Tran has brought more than 500 babies into the world in her nine years as a nurse midwife.

Each mother labors and delivers in her own way. She may sit on a birthing ball, stand or lie in a bed during contractions. Some give birth in the bed, while others deliver standing up, holding on to a “squat bar.”

Some have epidurals. Some do not. Some opt to give birth in a natural birthing suite, rooms in the Family Birthplace for those who want to deliver in a home-like environment.

“We support whatever they want,” Tran says. “It’s really about empowerment.”

A happy delivery

Rachel Underwood holds her daughter Mae in her arms, cradling the 6-week-old infant with practiced arms, as she talks about her family.

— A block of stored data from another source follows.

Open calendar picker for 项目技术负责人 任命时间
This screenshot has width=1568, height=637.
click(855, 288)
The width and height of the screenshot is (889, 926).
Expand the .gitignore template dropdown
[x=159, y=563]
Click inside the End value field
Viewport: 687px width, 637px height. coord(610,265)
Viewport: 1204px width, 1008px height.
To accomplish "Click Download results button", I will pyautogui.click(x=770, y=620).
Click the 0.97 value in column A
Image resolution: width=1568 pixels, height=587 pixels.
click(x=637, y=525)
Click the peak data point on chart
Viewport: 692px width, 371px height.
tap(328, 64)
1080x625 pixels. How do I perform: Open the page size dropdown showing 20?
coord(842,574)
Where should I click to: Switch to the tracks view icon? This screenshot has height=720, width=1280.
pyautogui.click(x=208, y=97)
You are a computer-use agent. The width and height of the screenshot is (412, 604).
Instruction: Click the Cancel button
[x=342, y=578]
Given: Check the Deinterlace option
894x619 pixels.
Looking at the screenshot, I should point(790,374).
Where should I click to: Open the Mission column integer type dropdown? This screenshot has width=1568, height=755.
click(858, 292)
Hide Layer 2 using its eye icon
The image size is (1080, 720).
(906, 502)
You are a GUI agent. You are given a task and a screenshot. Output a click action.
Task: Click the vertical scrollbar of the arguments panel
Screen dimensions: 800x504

She delivered her first daughter, Annabelle, four years ago. The delivery involved a day of labor, followed by an emergency cesarean section. A couple of years later, she and her husband, Jordan, adopted their second daughter, Norah, now 18 months old.

When she became pregnant with Mae, Underwood set out to find a nurse midwife.

“I knew I wanted to have a VBAC (vaginal birth after C-section), and I thought the best chance of that was to go to a midwife,” she says.

Vaginal births after a C-section carry a small risk of uterine rupture. However, 60 to 80% of those who attempt labor are able to have a vaginal birth, according to the American College of Obstetricians and Gynecologists.

At the residency clinic, she saw Bratschie and other nurse midwives for prenatal appointments. She appreciates the education she received with each visit and the practical tips―for dealing with pelvic pain and better sleep, for example.

“(Bratschie) would come in with recommendations on what to do next or what to expect without me ever having to ask,” Underwood says. “I knew I was going to get the answers that I didn’t even know I needed.”

During labor and delivery, she received care from both a nurse midwife and an obstetrician. Mae arrived―without need of a C-section―as a healthy 9 pound, 9 ounce baby.

Underwood says she was thrilled with her nurse midwife experience. Throughout her pregnancy and delivery, she appreciated the nurse midwives’ philosophy of care.

“They were very, very vocal about the fact that this was going to go my way,” she said. “They were going to do everything within their power to make that happen―without putting me or the baby at risk, obviously.”